What is required
Copy the listing from the line with "The image size is (1024, 569)." up to and including the line with "will click(x=18, y=587).", replacing "image size" with "frame size" and leaving everything else unchanged.
─── Supplied material ───
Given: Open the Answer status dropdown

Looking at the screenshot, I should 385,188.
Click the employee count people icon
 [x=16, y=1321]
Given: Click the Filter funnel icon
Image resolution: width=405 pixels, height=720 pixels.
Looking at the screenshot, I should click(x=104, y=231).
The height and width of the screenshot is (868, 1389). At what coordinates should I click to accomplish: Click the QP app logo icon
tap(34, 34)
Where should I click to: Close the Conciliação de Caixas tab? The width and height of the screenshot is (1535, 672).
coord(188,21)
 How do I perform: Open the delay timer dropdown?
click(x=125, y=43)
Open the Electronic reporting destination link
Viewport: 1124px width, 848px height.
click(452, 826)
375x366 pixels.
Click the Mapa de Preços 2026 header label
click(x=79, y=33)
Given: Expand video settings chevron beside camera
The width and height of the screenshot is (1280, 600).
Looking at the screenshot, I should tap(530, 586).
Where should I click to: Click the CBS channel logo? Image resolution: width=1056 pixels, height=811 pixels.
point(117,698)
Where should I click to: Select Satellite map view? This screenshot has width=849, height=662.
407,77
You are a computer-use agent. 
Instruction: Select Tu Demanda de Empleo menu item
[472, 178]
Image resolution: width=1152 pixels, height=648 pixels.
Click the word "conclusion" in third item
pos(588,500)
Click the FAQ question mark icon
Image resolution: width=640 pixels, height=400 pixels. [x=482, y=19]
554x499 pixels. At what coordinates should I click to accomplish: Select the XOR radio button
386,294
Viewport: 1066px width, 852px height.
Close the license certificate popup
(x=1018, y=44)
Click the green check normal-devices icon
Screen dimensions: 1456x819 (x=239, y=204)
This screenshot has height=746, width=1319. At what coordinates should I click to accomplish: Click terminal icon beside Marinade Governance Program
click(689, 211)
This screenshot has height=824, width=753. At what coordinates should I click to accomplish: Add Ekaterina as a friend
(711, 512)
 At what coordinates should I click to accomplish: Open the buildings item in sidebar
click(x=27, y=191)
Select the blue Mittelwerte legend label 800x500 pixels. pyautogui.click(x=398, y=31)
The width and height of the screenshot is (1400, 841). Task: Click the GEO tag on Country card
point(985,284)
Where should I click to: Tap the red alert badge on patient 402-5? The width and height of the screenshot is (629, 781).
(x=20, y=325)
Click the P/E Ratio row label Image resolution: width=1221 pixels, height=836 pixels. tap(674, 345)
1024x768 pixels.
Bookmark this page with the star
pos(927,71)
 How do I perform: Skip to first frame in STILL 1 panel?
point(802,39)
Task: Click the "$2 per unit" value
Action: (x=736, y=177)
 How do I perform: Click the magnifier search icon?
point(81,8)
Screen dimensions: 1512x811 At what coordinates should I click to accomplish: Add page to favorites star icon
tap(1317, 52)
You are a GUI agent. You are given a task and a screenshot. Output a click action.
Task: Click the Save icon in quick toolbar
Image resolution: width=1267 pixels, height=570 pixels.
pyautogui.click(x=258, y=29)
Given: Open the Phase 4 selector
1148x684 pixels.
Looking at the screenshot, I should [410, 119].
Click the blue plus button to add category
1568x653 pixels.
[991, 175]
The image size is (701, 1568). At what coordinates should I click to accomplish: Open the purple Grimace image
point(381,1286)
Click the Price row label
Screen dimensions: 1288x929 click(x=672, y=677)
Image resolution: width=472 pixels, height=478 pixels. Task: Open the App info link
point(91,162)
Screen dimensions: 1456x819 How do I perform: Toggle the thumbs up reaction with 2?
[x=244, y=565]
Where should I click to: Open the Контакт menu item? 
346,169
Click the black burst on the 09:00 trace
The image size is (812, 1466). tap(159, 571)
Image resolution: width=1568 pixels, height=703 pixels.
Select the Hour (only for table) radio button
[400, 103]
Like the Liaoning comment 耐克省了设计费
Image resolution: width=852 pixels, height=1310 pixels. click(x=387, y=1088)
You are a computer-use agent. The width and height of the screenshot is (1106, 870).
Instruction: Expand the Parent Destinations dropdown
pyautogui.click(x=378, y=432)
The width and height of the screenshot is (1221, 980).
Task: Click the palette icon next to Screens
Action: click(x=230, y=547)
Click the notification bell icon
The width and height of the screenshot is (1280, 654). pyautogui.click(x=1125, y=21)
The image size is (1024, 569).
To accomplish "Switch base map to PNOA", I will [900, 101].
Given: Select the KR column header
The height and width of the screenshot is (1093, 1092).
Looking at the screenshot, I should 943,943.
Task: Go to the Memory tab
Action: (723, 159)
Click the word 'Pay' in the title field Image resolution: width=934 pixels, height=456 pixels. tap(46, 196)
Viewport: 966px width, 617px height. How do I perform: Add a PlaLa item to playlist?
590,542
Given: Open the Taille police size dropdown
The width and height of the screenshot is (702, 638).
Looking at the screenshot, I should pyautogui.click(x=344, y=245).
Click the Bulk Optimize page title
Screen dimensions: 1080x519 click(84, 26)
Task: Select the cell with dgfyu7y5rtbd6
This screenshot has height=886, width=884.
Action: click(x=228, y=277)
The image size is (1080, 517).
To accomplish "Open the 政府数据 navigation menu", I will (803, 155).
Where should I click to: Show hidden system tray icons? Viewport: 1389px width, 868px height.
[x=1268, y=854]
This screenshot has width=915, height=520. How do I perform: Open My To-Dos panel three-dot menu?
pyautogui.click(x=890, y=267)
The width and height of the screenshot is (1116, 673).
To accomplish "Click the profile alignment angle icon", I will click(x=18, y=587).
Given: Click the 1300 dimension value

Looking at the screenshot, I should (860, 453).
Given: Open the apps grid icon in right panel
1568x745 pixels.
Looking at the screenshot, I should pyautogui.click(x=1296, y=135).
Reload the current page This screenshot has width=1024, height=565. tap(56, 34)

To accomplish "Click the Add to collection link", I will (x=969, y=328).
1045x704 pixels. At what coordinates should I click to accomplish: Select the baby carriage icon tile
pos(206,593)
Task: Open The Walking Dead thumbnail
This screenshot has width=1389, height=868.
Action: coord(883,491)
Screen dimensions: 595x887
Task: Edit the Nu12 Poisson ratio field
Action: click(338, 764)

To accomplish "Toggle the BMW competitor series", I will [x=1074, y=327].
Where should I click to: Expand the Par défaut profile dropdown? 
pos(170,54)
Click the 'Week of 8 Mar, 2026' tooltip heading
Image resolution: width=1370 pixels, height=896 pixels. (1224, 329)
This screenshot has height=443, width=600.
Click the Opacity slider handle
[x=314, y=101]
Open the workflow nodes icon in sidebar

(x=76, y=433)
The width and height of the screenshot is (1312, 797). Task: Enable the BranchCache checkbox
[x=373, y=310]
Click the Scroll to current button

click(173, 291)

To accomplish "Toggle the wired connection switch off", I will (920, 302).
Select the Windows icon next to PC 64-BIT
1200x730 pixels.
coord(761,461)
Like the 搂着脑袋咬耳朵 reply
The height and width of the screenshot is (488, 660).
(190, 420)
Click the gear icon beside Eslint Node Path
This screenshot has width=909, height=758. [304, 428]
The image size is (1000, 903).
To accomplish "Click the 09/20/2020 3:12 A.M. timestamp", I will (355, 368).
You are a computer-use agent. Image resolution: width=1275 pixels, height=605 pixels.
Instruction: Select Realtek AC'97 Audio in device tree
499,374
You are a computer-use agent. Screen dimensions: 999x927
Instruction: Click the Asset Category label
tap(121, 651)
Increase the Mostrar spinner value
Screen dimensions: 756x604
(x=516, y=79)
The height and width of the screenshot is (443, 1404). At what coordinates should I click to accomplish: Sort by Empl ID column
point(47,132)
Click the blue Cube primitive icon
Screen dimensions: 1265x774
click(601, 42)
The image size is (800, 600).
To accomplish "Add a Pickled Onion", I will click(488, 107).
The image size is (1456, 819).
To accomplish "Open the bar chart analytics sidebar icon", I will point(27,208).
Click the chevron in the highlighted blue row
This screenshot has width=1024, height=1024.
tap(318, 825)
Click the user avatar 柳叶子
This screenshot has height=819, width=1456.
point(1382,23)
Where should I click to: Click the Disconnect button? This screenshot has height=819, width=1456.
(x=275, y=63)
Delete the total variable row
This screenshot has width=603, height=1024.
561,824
───
Task solution
The frame size is (1024, 569).
To accomplish "Switch base map to PNOA", I will [900, 101].
Given: Select the KR column header
The height and width of the screenshot is (1093, 1092).
Looking at the screenshot, I should 943,943.
Task: Go to the Memory tab
Action: (723, 159)
Click the word 'Pay' in the title field Image resolution: width=934 pixels, height=456 pixels. tap(46, 196)
Viewport: 966px width, 617px height. How do I perform: Add a PlaLa item to playlist?
590,542
Given: Open the Taille police size dropdown
The width and height of the screenshot is (702, 638).
Looking at the screenshot, I should pyautogui.click(x=344, y=245).
Click the Bulk Optimize page title
Screen dimensions: 1080x519 click(84, 26)
Task: Select the cell with dgfyu7y5rtbd6
This screenshot has height=886, width=884.
Action: click(x=228, y=277)
The frame size is (1080, 517).
To accomplish "Open the 政府数据 navigation menu", I will (803, 155).
Where should I click to: Show hidden system tray icons? Viewport: 1389px width, 868px height.
[x=1268, y=854]
This screenshot has width=915, height=520. How do I perform: Open My To-Dos panel three-dot menu?
pyautogui.click(x=890, y=267)
The width and height of the screenshot is (1116, 673).
To accomplish "Click the profile alignment angle icon", I will click(x=18, y=587).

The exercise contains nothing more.